After the arm is calibrated, the pose and structure of
the Lincoln Log
assembly are determined, then the structure, whose pose and contents
have been determined solely from visual input, is disassembled.
Disassembly of a Lincoln
Log structure from multiple views and linguistic input
After the arm is calibrated, the pose and structure of
the Lincoln Log
assembly are determined. One view is insufficient to disambiguate the
structure but the structure is disambiguated in concert with a second
view. Then the second view is forgotten and a linguistic constraint
is applied, which is also able to disambiguate the structure. The
structure thus determined is then disassembled.
Alternative content
Lincoln Log structure estimation from a single image
Once we have determined the pose of a Lincoln Log
assembly (left) we can correctly determine the types and positions of the logs (shown in green) that
constitute the assembly (right).
Structure estimation from spatially distinct views
Due to occlusion, a single view (left) may provide insufficient information
to support correct structure estimation (the false negative shown in orange).
Integrating information from a second view (right) of the same structure,
prior to disassembly, can correct the error.
Correctly determined absence of logs is shown in blue.

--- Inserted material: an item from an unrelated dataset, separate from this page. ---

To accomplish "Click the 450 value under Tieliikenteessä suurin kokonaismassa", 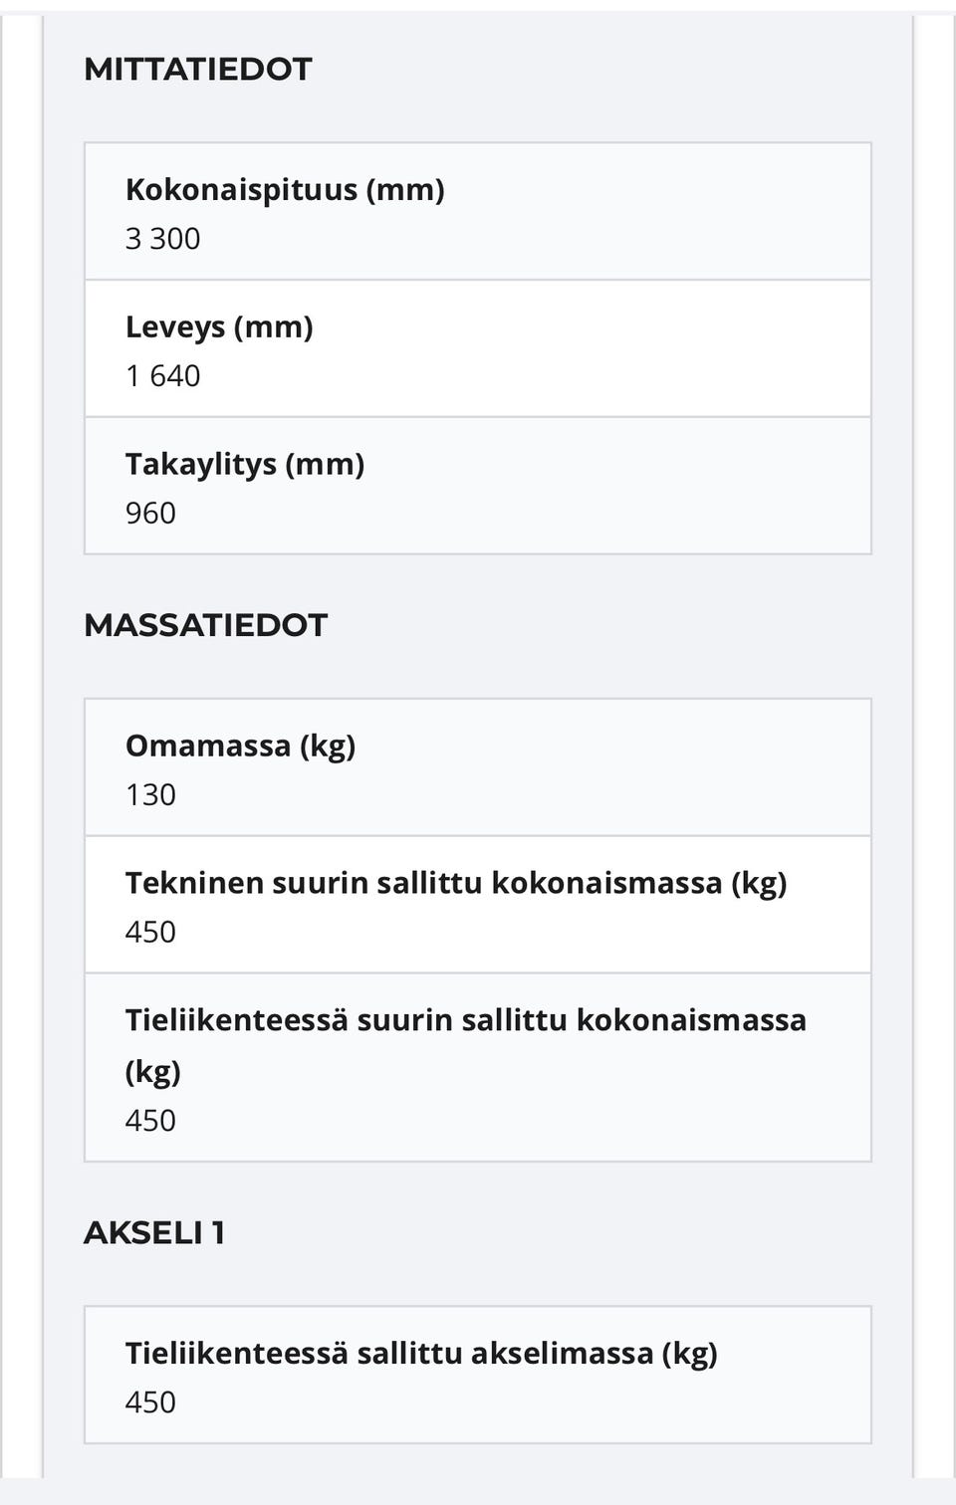I will tap(150, 1121).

Structure estimation from temporally distinct views
Another way to recover occluded information is to begin the task of
disassembly with partial information (left) and then reimage the structure from
the same camera pose part-way through disassembly after the occlusion has been
eliminated.
The information from two temporally distinct views of distinct assembly states
can be integrated to yield a correct model of the initial structure (right).
Structure estimation given constraints
Occluded information can be recovered from a single image by constraining the
space of possible structures (in this case specification of the piece
inventory).
Our goal is for multiple agents to communicate such constraints linguistically
and infer such constraints through high-level reasoning.
From language to motor control to vision to language
One of the reasons for grounding language is to allow the transfer of
information between modalities. Language can drive motor control, we
give the system a sentence (Seven doors exist), it finds a
structure which satisfies it, which after being built is recognized by
the vision system and produces the same sentence in the end. "Seven
doors exist" fully describes this structure given its size.